**PROBLEM DESCRIPTION:** The result should be the lines from the one holding "Click the Costa" to the final line of the records below, repeated exactly and with no pictures.

-- SUPPLIED MATERIAL follows --

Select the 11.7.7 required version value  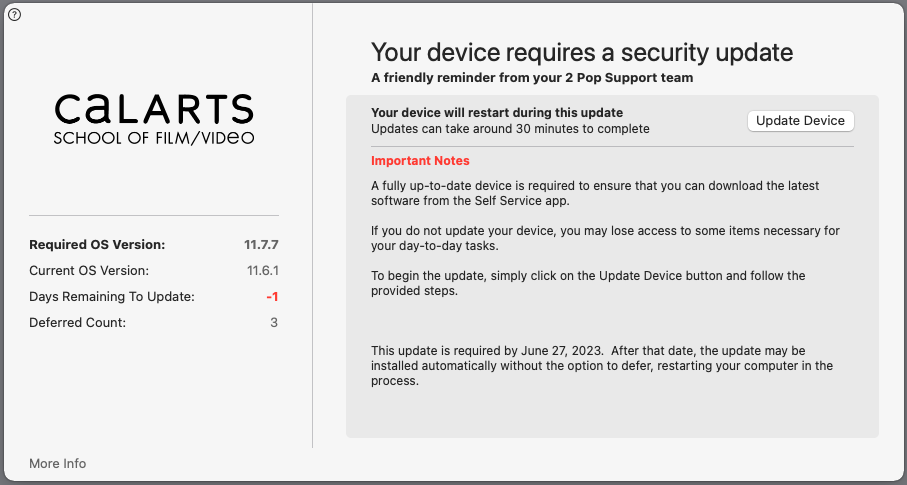click(x=261, y=245)
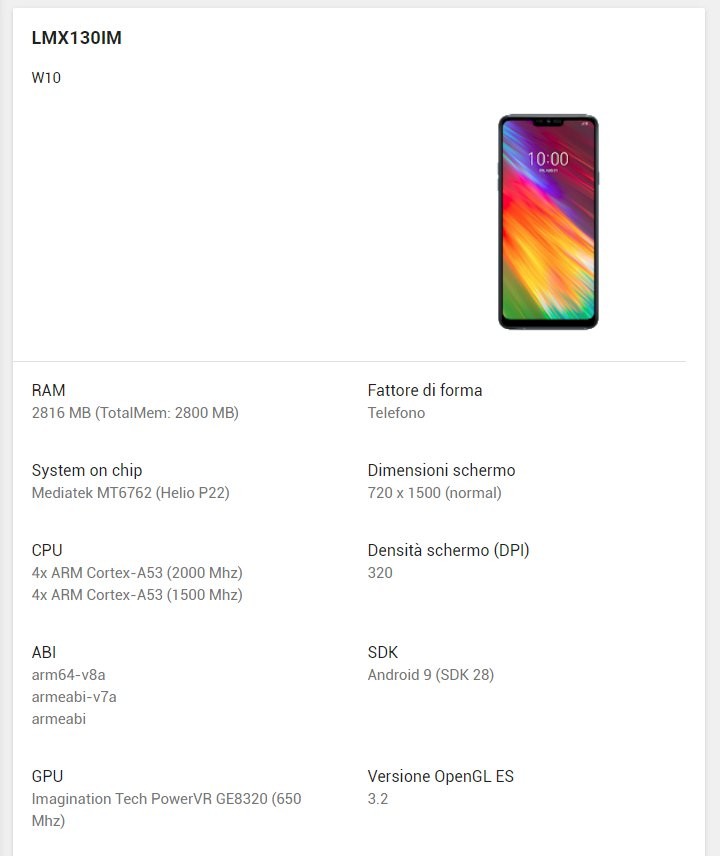This screenshot has height=856, width=720.
Task: Click the LG W10 phone image
Action: coord(548,222)
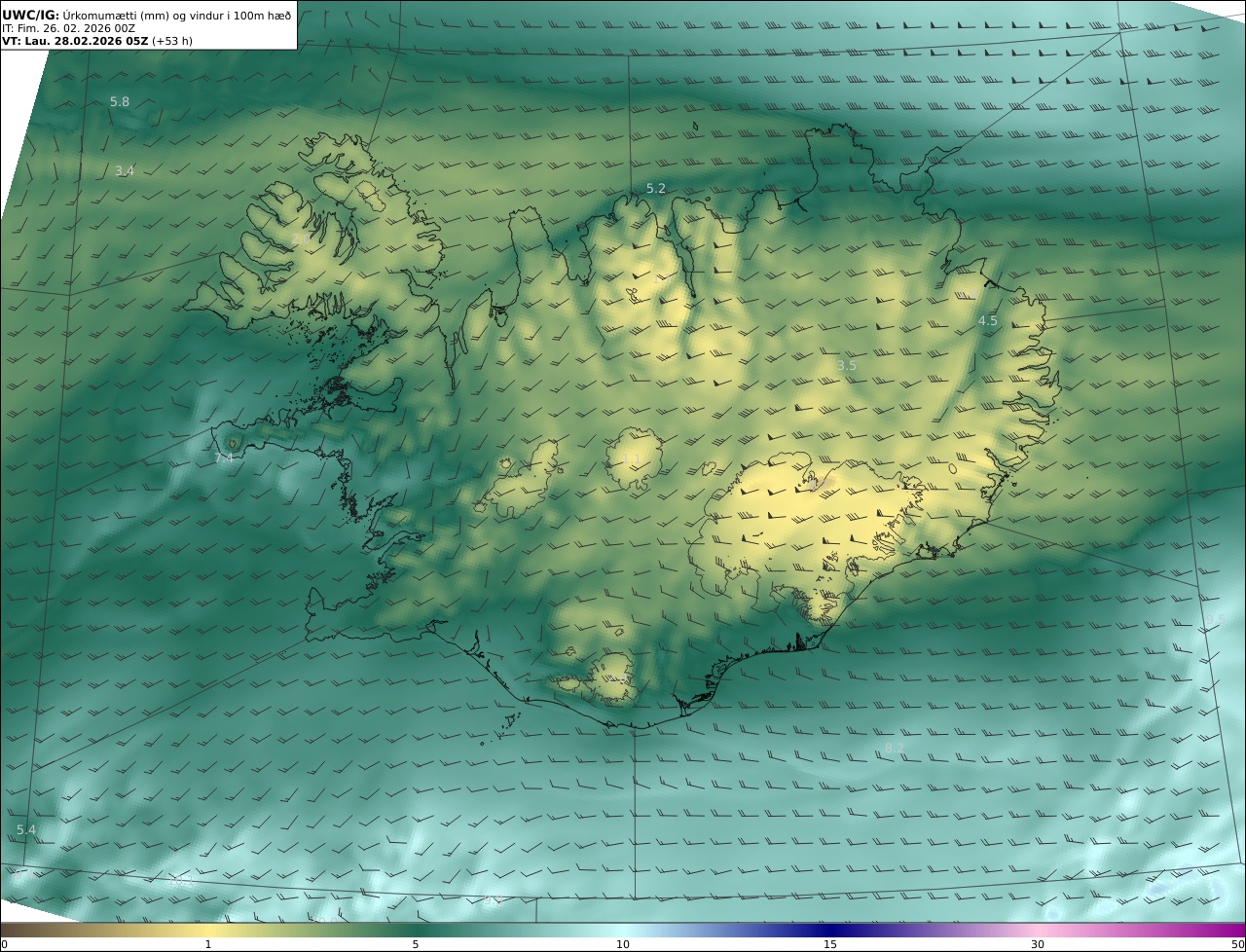Image resolution: width=1246 pixels, height=952 pixels.
Task: Pick the dark blue 15 legend color
Action: coord(830,930)
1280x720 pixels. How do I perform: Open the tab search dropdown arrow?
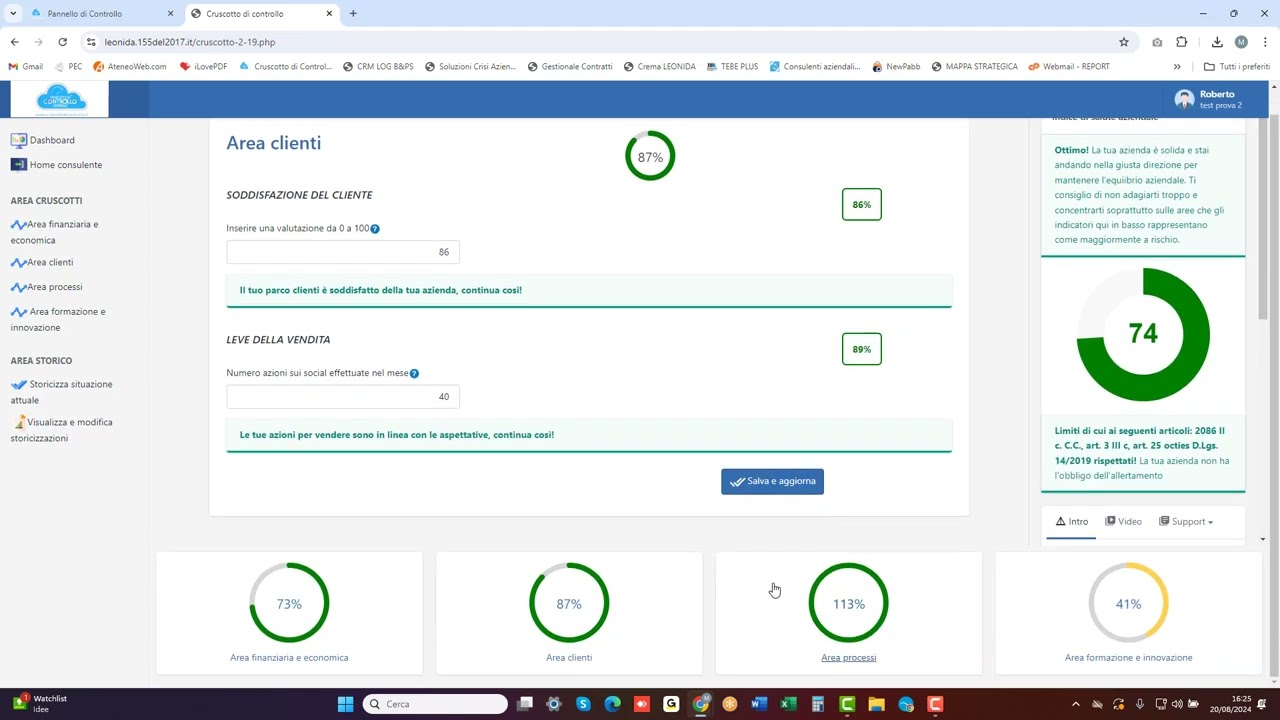pos(13,14)
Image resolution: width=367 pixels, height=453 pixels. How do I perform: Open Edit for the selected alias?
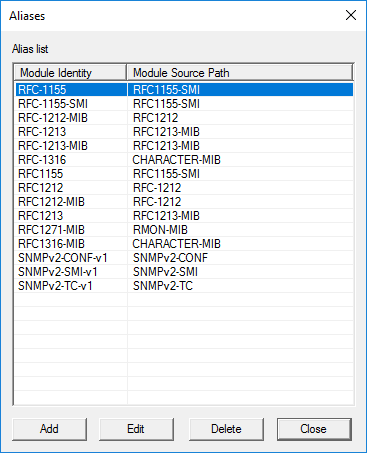tap(136, 429)
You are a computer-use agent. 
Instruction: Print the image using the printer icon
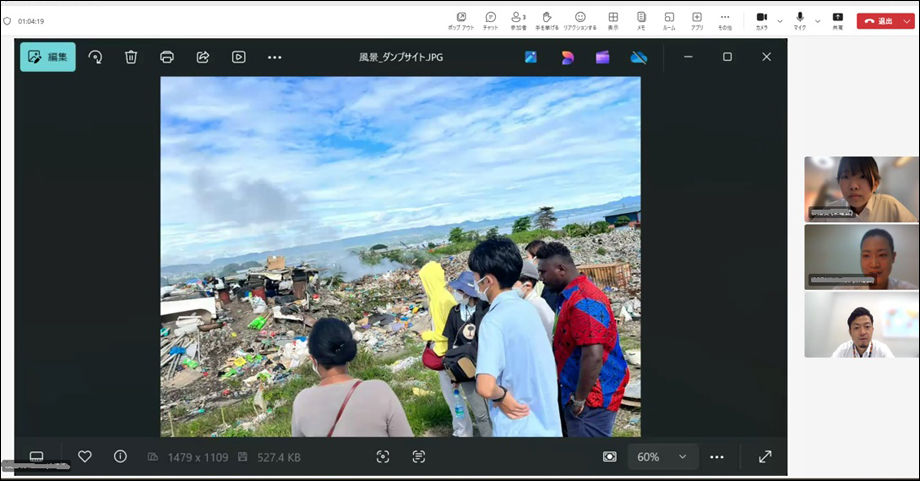coord(167,57)

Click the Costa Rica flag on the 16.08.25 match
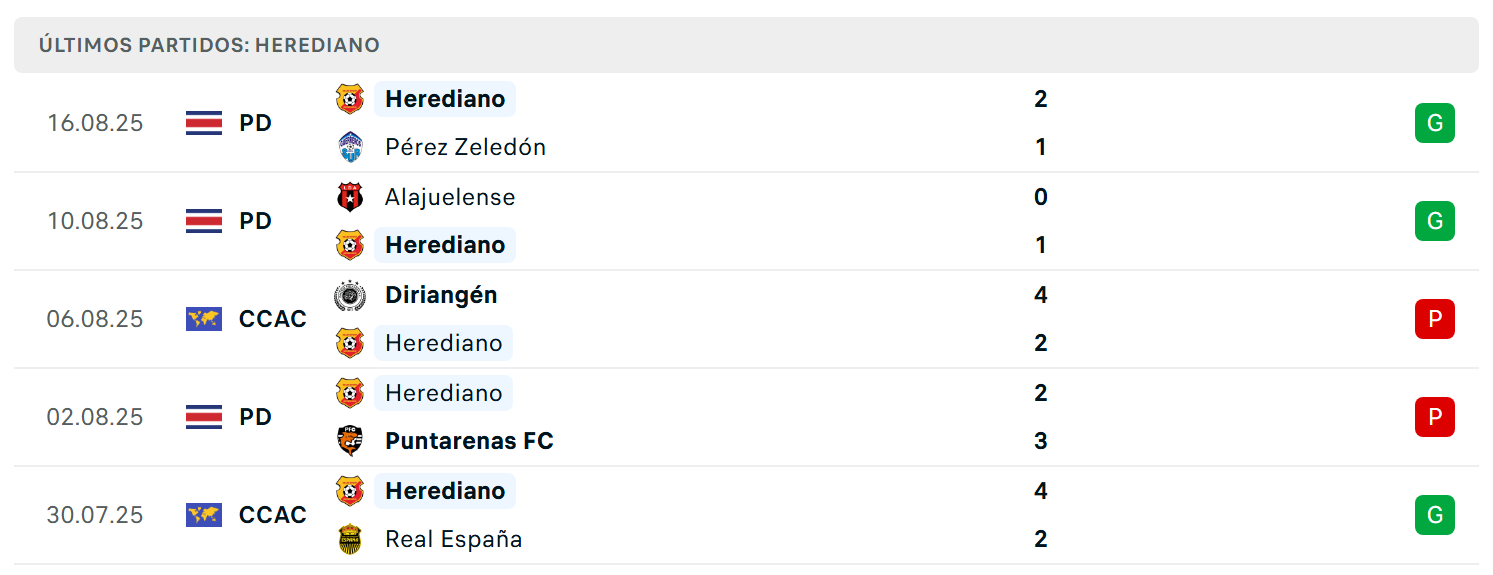[x=204, y=123]
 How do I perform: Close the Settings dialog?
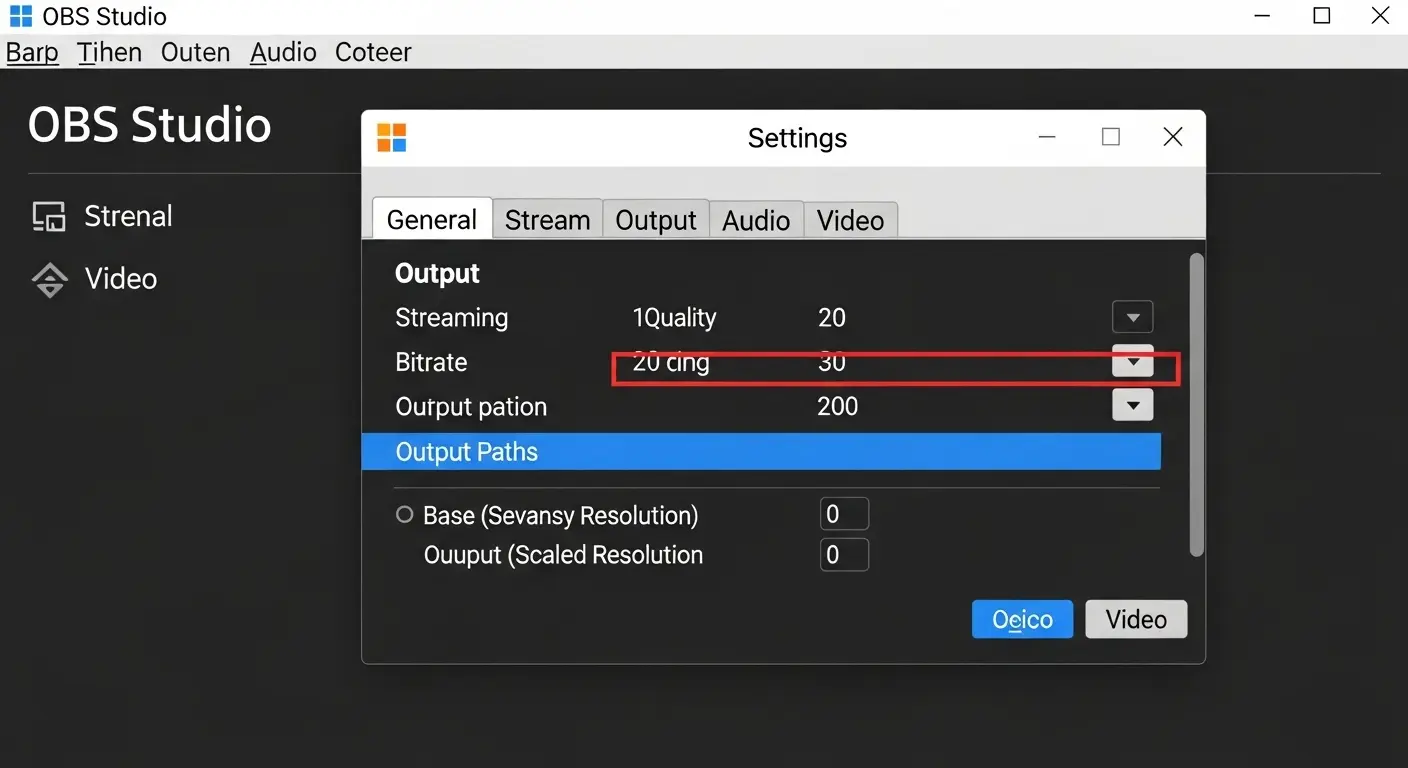tap(1173, 137)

-- SUPPLIED MATERIAL concluded --

**EXERCISE ANSWER:**
Click the Costa Rica flag on the 16.08.25 match
[x=204, y=123]
 How do I perform: Close the Settings dialog?
tap(1173, 137)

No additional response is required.